REQUIREMENTS ▸
**1)** In the introduction to evaluation dashboards, what constraint decides whether a dashboard belongs to a single evaluation or an evaluation group?
**2)** Pick up the introduction to evaluation dashboards where it stops and keep writing it.

EXCERPTED PASSAGE ▸
[start]

Introduction to Evaluation Dashboards

What are Evaluation Dashboards?

Evaluation Dashboards are customizable visualizations that allow you to analyze and monitor evaluation performance with widgets. Dashboards are a collection of metric cards, charts, and tables that can be used to provide insights into evaluation results.

Key Concepts

Dashboards

A dashboard is a collection of widgets arranged in a custom layout. Each dashboard is scoped to either:

Single Evaluation: Visualize metrics for one specific evaluation
Evaluation Group: Compare metrics across multiple related evaluations (Coming soon)

Dashboards use an XOR constraint - they belong to either a single evaluation OR an evaluation group, never both.

Widgets

Widgets are reusable visualization components that display computed metrics or data. Six widget types are available:

Metric: Display a single computed aggregation (e.g., “Average Score: 0.87”)
Table: Show aggregations in a table format, allowing groupings and sorting
Bar Chart: Visualize data across a categorical dimension
Histogram: Visualize data across a numerical dimension
Markdown: Add static content to the dashboard
Heading: Organize dashboard sections

Learn more in the Widget Types reference.

Queries

For data-driven widgets (Metric, Table, Bar, Histogram), you define a query using a SQL-like JSON object. Queries allow you to:

Aggregate data using functions
- AVG, SUM, COUNT, MIN, MAX, STDDEV, VARIANCE, PERCENTILE, PERCENTAGE, COUNT, COUNT_DISTINCT
Filter results based on conditions
Group by dimensions
Sort and limit results

See the Query Language guide for details. When you create or update a widget, the system automatically computes its results by executing the query against your evaluation data. Results are stored in the database and can be accessed by the widget when it is rendered.

Architecture & Data Model

Understanding how dashboards are structured in the database helps clarify the relationship between dashboards, widgets, and their computed results.

Three Core Entities

1. Dashboard A dashboard is a container that links to an evaluation (or evaluation group) and maintains an ordered list of widget IDs.

{
  "id": "dash-abc123",
  "name": "Model Performance Dashboard",
  "evaluation_id": "eval-xyz789",
  "widget_order": ["widget-1", "widget-2", "widget-3"]
}

The widget_order array defines both which widgets appear on the dashboard and their display order. 2. Widget (Template) Widgets are reusable computation templates that define:

What data to query (the query definition)

[end]

RECORDED DATA ▸
[start]

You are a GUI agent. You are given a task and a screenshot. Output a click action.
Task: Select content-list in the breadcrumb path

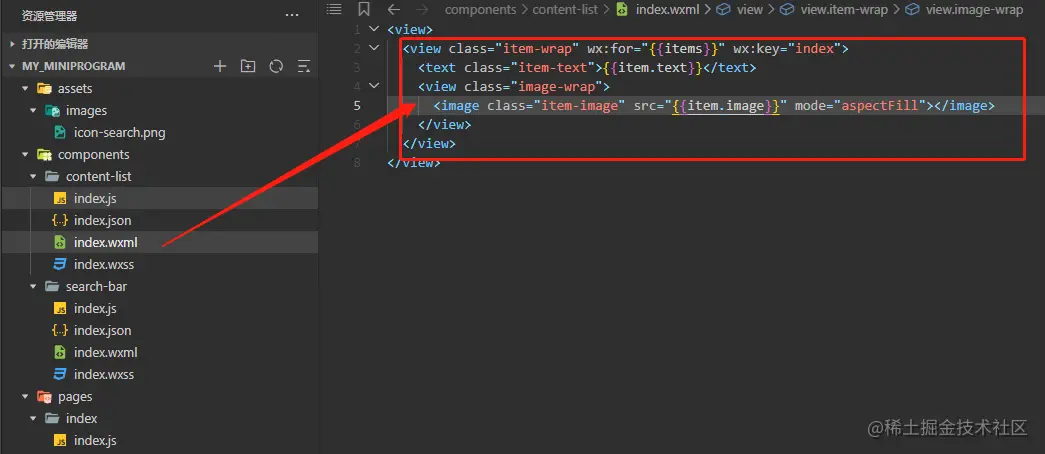(x=567, y=9)

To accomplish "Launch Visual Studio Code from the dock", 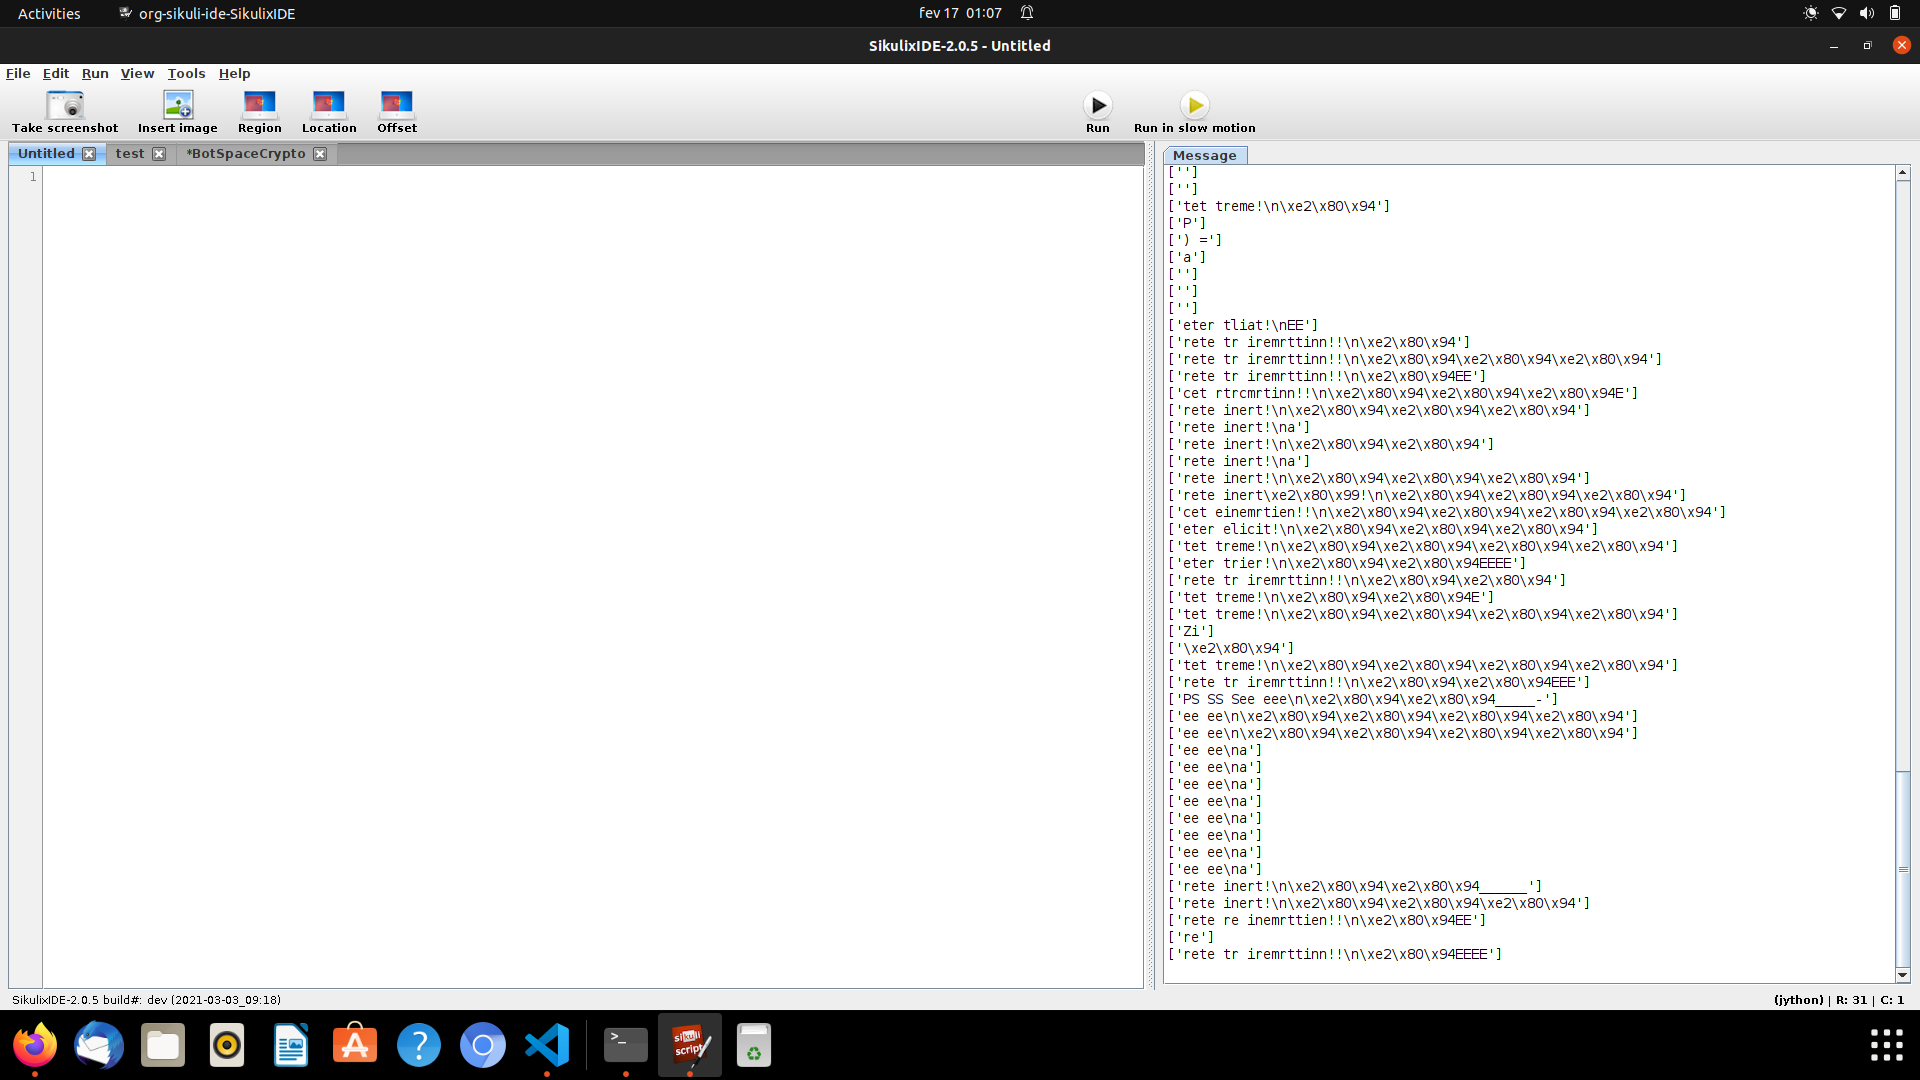I will 546,1045.
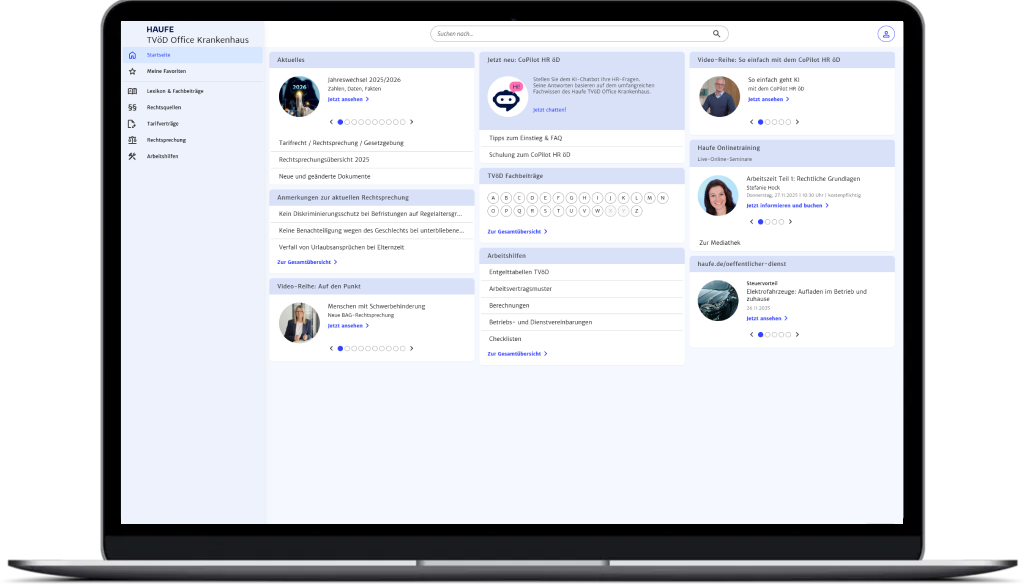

[end]

RESPONSES PER TASK ▸
**1)** An XOR constraint: a dashboard belongs to either a single evaluation or an evaluation group, never both.

**2)**
How to display it (the configuration)
The visualization type (metric, table, bar, etc.)

{
  "id": "widget-1",
  "title": "Average Score",
  "type": "metric",
  "query": {
    "select": [{"expression": {"type": "AGGREGATION", "function": "AVG", "column": "score"}}]
  },
  "config": {}
}

Widgets are stored independently from dashboards and can be reused across multiple dashboards by including the same widget ID in different widget_order arrays. This enables the same dashboard template to be used for different evaluations. 3. Widget Result (Computed Output) Widget results are the actual computed values produced by executing a widget’s query against evaluation data.

{
  "id": "result-def456",
  "widget_id": "widget-1",
  "evaluation_id": "eval-xyz789",
  "computed_result": {"type": "metric", "data": 0.873},
  "computation_status": "completed",
  "computed_at": "2026-01-15T10:35:02Z"
}

Results are specific to both a widget and an evaluation, meaning the same widget produces different results when used on different evaluations.

How They Work Together

Dashboard Creation: When you create a dashboard, you link it to an evaluation (or evaluation group)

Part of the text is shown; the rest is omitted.